I use Endure. It costs about $27 a bottle around here (I know, it's only $15 in Dover, but I needed some ASAP) but it works wonderfully.


----------



## nldiaz66 (Jul 27, 2008)

I had been using Bronco, but I always noticed flies still everywhere on him.I had some endure and used it, and wow what a difference, no flies, it must last longer to, so far it's been two days and still nothing. I don't know if I'll go back to Bronco.


----------



## danastark (Jul 17, 2008)

Just started using UltraShield spray and it seems to be working in Southern Cal, at least.


----------



## XxXequinegrlXxX (May 24, 2008)

we use bronco gold .. works wonders  

its not the bronco in the white bottle .. that kind doesnt work but the kind in the goldish bottle does work


----------



## BrwnEyedGrl (Jul 4, 2008)

Depending on my mood & money status is what I use. I feed the ACV in the AM & PM feedings. (About a shot) I also mix orginal (Avon) Skin-so-soft with Bronco. Some times when the flies get to their worse I'll do the above mixture & add some ACV in the fly spray bottle as well. So out of one bottle of Bronco I can make up to 3 bottle's of mixed fly spray. 

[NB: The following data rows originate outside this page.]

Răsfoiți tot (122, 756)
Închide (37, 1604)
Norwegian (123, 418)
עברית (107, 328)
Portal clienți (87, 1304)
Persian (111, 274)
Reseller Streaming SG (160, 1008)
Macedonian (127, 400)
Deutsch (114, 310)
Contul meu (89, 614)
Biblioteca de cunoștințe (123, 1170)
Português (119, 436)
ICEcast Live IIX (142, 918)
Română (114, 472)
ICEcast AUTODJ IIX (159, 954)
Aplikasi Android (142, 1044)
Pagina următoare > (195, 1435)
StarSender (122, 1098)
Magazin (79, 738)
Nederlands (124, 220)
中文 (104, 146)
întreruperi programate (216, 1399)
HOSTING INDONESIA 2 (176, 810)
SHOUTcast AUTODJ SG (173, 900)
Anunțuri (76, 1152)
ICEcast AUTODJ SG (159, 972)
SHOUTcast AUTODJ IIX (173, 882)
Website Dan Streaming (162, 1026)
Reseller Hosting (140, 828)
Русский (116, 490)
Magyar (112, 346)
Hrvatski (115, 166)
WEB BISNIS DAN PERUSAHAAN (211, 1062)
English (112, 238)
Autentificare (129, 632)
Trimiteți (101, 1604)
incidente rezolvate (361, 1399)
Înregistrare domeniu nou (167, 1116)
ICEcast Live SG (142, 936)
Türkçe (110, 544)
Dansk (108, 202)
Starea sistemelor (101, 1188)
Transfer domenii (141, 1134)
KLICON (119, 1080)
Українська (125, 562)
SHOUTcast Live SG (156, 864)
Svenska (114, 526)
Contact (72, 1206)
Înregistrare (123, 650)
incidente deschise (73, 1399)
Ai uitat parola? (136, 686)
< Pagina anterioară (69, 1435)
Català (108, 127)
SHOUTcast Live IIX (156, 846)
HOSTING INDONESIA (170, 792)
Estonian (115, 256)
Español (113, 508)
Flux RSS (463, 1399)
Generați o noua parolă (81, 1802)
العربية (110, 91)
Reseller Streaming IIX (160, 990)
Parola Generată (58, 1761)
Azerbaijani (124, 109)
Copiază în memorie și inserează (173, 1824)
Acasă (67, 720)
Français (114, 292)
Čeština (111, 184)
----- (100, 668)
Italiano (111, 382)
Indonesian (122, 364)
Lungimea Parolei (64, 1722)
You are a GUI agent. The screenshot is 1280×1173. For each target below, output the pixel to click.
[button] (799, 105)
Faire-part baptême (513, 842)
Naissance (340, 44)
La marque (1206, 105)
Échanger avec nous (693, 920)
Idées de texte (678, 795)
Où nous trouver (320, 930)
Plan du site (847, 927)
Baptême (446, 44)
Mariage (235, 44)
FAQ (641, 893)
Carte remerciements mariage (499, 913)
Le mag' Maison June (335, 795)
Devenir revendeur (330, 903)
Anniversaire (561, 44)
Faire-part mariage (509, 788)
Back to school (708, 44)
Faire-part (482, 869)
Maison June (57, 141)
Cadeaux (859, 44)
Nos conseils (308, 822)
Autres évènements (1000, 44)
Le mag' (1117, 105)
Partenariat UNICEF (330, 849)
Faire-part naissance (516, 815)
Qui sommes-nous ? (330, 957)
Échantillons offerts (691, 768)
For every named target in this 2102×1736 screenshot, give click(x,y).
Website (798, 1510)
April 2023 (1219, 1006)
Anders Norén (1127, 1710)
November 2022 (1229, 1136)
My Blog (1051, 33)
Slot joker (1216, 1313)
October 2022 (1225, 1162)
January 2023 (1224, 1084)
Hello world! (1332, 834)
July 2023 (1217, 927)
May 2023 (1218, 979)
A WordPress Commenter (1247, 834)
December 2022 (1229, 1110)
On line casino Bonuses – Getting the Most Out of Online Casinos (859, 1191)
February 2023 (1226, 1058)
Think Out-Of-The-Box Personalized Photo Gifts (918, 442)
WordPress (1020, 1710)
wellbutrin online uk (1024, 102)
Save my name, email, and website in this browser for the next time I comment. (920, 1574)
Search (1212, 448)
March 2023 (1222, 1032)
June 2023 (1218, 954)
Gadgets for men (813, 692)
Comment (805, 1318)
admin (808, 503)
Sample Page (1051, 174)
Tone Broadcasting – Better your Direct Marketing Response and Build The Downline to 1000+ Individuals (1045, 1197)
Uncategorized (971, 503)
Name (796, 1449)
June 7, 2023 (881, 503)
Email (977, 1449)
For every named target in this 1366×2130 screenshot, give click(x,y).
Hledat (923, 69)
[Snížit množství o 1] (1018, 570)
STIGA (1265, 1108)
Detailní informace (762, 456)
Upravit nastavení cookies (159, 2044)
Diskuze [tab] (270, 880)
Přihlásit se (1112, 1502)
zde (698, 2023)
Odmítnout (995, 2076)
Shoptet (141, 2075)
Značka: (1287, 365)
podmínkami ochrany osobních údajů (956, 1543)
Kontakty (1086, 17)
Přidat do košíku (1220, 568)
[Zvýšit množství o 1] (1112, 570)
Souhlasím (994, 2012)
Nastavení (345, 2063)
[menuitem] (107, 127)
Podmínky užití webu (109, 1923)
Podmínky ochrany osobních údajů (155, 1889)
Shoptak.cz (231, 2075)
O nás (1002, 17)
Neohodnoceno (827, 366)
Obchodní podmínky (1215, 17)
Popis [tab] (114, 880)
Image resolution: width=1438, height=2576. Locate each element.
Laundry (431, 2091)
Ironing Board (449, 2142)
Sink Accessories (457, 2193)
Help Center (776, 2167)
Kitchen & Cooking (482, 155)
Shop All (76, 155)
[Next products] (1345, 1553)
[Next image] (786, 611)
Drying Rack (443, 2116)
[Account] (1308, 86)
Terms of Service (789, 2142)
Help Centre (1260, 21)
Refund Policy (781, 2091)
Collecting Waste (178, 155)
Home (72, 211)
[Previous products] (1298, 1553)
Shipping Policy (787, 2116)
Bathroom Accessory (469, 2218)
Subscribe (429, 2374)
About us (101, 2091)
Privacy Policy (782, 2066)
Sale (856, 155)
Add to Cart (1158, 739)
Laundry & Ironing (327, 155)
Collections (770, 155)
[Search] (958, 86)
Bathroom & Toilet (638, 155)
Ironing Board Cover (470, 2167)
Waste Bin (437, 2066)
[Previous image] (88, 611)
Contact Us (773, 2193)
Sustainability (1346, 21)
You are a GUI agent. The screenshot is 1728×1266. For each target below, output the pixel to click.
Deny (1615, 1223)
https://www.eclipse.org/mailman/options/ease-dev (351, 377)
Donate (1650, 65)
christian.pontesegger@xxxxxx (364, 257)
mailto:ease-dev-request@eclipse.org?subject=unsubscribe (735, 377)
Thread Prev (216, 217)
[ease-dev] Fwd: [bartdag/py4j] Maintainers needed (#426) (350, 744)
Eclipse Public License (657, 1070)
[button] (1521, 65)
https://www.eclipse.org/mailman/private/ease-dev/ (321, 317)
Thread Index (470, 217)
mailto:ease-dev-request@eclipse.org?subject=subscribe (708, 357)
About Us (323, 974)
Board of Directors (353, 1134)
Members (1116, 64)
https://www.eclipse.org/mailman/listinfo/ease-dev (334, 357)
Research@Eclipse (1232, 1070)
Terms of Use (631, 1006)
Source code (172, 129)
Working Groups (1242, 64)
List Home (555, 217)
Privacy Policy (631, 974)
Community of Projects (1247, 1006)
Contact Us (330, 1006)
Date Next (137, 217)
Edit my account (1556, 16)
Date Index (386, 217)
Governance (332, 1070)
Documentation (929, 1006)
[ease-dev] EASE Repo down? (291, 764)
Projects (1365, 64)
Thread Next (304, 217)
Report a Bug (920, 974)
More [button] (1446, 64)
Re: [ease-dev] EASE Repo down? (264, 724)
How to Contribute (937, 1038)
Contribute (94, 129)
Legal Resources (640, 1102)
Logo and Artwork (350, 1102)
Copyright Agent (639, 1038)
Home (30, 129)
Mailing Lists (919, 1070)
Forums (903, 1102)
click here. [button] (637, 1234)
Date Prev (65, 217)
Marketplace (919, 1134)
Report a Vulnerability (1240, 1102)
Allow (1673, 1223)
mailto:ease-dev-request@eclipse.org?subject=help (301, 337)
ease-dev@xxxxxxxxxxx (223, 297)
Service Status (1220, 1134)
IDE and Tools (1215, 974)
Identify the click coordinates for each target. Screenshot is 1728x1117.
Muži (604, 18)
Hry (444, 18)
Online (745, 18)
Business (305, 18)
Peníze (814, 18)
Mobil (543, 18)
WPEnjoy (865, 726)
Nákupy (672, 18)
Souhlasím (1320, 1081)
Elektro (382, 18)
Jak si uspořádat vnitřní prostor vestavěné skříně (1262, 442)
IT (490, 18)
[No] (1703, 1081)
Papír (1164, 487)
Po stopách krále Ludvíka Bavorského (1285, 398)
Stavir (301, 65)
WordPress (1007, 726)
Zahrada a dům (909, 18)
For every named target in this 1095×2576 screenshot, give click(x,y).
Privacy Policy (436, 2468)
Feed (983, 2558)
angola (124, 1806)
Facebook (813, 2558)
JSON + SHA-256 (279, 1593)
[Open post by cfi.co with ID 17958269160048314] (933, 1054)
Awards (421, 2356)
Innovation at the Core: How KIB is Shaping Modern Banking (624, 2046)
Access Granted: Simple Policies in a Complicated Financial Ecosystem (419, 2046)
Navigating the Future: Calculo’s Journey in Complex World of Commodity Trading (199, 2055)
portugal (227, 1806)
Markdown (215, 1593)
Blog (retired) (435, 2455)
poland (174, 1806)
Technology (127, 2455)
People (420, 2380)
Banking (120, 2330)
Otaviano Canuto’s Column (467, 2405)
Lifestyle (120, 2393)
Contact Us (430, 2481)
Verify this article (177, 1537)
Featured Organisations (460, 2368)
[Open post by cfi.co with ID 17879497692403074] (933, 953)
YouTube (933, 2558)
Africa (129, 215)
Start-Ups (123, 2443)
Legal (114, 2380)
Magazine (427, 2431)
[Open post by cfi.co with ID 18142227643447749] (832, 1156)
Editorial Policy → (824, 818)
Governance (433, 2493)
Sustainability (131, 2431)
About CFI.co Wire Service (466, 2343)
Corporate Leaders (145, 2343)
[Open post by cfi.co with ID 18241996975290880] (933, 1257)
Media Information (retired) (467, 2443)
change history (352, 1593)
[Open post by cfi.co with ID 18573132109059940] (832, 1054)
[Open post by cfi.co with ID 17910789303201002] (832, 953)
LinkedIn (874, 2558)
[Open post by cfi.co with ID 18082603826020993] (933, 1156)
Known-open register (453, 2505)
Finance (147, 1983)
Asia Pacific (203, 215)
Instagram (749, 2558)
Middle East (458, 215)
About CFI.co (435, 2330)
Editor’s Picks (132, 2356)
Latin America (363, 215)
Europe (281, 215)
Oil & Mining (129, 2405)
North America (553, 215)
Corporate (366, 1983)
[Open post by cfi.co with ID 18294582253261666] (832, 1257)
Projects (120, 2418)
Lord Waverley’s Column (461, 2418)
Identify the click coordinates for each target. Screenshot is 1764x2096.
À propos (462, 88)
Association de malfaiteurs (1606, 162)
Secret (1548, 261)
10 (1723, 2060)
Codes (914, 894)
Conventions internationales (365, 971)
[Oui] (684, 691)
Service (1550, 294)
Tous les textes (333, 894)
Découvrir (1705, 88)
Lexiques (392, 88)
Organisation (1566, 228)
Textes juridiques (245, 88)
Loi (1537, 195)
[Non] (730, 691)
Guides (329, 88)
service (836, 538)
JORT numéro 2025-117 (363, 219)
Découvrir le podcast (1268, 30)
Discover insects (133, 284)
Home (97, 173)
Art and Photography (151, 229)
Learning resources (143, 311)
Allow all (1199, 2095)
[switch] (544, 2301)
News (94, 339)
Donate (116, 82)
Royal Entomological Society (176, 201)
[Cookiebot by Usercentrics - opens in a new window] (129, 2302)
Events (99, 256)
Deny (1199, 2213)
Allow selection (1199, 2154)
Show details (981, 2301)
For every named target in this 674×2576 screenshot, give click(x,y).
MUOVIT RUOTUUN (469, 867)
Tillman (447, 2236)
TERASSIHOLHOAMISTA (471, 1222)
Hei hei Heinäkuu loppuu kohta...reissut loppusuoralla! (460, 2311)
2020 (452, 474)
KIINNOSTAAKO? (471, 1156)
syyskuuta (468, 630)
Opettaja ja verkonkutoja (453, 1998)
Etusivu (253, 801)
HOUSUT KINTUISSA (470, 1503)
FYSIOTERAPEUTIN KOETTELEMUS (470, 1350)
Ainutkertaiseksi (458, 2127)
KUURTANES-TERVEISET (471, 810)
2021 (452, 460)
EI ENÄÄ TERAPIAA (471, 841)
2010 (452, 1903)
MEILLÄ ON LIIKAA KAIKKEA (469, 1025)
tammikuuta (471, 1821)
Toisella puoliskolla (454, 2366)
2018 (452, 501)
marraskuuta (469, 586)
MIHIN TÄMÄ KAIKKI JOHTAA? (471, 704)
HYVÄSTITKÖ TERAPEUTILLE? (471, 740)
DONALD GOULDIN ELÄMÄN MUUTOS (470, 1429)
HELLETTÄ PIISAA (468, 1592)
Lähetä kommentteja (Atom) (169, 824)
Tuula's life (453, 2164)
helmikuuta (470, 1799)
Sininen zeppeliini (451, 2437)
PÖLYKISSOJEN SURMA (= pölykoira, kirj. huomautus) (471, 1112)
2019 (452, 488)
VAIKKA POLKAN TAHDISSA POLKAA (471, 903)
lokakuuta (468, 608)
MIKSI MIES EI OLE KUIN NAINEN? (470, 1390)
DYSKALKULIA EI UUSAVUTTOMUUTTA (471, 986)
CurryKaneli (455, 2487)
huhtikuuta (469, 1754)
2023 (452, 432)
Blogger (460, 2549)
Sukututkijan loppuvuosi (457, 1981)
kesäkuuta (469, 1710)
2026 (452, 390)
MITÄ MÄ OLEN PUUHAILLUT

For those who were yelling about the Mosiquito ~ Avons SSS really works wonders for those! That was the number 1 reason why I started using the skin so soft. The only problem with that is it attrachs the dust to the horses. BUT I'd rather have a dusty horse then a bit UP horse!


----------



## lovemyponies (Jul 26, 2008)

I rotate, endure, absorbine ultra shield and skin so soft home made concoction, but in florida nothing really works in the dog days of summer


----------



## nldiaz66 (Jul 27, 2008)

Yeah, I agree with you, lovemyponies, here in fla. sure is hard to find something that really works, endure is the best I've found but its alot of $$$, 


lovemyponies, If you don't mind me asking where in Fla. you at, I'm in Brooksville, Hernando county.


----------



## gotxhorses (Jul 6, 2008)

About the garlic, how would that work? I'm considering using the ACV and garlic, but I don't know how you use the garlic/where you get it.


----------